C'est ça qui transparaissait.
C'était un guitariste hors pair.
PAUL MCCARTNEY MUSICIEN
On jouait tous de la guitare, on s'y connaissait un minimum,
mais lui semblait en savoir plus que nous.
Au final, c'est ce qui est pur qui perdure.
Le reste ne tient pas la route.
Ce qui est réel perdure
et durera aussi longtemps qu'on l'écoutera.
De nos jours, la musique inspire beaucoup de jeunes.
Les politiciens deviennent... En fait, je n'en sais rien du tout.
Ils passent à la télé, et le mec du Mississippi,
le fermier qui n'y comprend pas grand-chose,
sauf quand il dit "Amérique", il va voter pour lui.
Mais avec la musique, tout est réel, que ce soit vrai ou faux.
La musique rassemble tellement de gens,
c'est bien qu'elle a un sens.
Avant Martin Luther King... Il y a eu beaucoup de changements.
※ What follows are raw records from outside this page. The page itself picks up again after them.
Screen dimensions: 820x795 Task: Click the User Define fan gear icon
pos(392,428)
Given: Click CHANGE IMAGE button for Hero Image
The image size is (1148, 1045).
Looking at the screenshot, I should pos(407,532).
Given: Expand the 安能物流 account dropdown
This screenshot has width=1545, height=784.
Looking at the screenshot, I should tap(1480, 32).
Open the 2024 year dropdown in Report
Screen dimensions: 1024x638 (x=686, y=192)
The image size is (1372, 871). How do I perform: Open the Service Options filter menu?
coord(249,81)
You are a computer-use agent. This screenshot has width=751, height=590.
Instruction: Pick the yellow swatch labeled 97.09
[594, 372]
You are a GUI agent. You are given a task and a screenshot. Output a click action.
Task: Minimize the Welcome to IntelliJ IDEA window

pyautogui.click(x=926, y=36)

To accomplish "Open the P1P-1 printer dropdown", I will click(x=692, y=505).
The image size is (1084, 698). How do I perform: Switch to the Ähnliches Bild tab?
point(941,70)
Mais quand l'excitation du changement retombe, les gens subissent le contrecoup
et se disent : "Bon, c'était sympa. Que va-t-on bien pouvoir faire maintenant ?"
Nous assistons à beaucoup de changements,
mais il faut les relier les uns aux autres
pour atteindre le but final : amour, paix et harmonie.
Nous voulons également faire prendre conscience
que la musique devrait être jouée en extérieur, comme dans les festivals.
Ça se fait partout.
Beaucoup de gamins du "ghetto", ou telle autre appellation,
n'ont pas assez d'argent pour traverser le pays
et assister à ces événements qu'ils appellent "festivals".
Tout le monde devrait assister à ces festivals,
pour que tout le monde se mélange.
Vous n'en croiriez pas vos yeux.
La ville d'Atlanta était très à l'écart de la scène musicale nationale.
Pas par manque d'artistes,
mais par absence de liens avec le milieu.
La culture des festivals commençait à prendre de l'ampleur.
Les gens réalisaient à peine
qu'énormément de jeunes aimaient cette musique.
ANTHONY DECURTIS JOURNALISTE
Alex Cooley était le plus grand producteur du sud-est.
STEVE RASH - DIRECTEUR PRODUCTEUR DU FESTIVAL
À Atlanta, c'est lui qu'on sollicitait.
Une station de radio.
ALEX COOLEY PRODUCTEUR
s'est mise à parler du deuxième "Miami Pop Festival".
Que des groupes que je voulais voir et qui n'avaient jamais joue à Atlanta.
J'ai décidé d'en faire mon métier.
Miami POP FESTIVAL AU GULFSTREAM PARK.
Je suis rentré à Atlanta
pour y créer un partenariat avec 17 mecs.